Ghor adalah provinsi terisolasi, salah satu yang termiskin di seluruh negeri miskin ini. Cheghcheran, walaupun secara geografis terletak tepat di jantung Afghanistan, seakan terlupakan. Di seluruh provinsi tak ada semeter pun jalan beraspal. Kekeringan sering melanda. Ketika hujan tak juga turun, para penggembala yang kelaparan terpaksa menjual domba dan kambing dengan harga teramat murah di pasar kota ini, supaya tetap bertahan hidup. Jaringan listrik nihil. Semua penduduk harus bergantung pada generator untuk menonton televisi, menyalakan lampu, mendengarkan lagu-lagu India, dan menjalankan bisnis. Malam hari, yang ada cuma gelap total.
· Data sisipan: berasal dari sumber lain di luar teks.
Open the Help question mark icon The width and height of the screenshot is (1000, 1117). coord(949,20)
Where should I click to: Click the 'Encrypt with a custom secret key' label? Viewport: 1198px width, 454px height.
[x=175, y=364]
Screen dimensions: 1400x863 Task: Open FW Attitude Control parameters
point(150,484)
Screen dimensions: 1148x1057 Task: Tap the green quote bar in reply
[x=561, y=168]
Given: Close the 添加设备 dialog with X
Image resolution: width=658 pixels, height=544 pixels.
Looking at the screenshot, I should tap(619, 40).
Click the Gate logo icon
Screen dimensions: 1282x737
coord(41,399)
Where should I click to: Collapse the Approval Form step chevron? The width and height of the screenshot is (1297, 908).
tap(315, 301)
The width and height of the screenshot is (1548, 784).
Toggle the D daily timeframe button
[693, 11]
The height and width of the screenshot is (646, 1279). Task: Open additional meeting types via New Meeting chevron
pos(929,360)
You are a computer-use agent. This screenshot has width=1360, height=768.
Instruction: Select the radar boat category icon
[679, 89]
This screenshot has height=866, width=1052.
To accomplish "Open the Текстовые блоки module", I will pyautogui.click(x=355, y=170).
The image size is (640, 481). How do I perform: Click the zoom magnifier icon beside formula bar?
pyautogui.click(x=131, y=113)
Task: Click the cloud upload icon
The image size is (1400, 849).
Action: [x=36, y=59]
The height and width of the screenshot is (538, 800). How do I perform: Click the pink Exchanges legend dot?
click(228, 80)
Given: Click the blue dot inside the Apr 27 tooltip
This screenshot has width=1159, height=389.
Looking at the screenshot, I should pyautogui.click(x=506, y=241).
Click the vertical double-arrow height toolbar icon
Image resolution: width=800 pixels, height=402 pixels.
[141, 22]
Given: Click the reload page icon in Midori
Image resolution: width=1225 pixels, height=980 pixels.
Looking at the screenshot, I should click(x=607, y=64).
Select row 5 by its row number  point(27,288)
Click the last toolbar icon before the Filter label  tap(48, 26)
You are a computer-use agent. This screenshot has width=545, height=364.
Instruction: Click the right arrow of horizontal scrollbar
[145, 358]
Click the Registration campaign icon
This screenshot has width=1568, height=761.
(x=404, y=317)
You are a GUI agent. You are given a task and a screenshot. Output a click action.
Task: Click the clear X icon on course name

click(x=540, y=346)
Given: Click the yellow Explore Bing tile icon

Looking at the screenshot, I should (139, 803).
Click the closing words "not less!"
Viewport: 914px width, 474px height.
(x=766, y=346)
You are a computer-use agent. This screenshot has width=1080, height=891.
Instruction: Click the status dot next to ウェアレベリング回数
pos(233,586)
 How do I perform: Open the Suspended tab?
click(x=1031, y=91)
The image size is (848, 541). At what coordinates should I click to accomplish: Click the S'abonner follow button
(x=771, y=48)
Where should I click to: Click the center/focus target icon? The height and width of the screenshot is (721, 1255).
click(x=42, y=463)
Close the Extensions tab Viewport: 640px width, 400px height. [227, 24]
“Kami ini berada di pusat Afghanistan, tetapi kenapa kami miskin?” kata seorang lelaki pegawai pemerintah, gusar. Gedung tempatnya bekerja sangat sederhana di ujung kota. Hanya ada deretan matras di atas permadani buram. Tak ada kursi, ia bersila di lantai sepanjang hari.

Pasar Cheghcheran tidak terlalu sibuk, tak banyak penjual dan pembeli. Aku datang ke sebuah warung yang pemiliknya adalah kakek tua berjenggot putih. Dengan telepon genggam miliknya, aku menelepon lima menit ke Kabul. Ia meminta bayaran 100 Afghani, sekitar dua dolar, dengan perhitungan 20 Afghani per menit. Bukankah harga per menit di wartel umumnya 10 Afghani?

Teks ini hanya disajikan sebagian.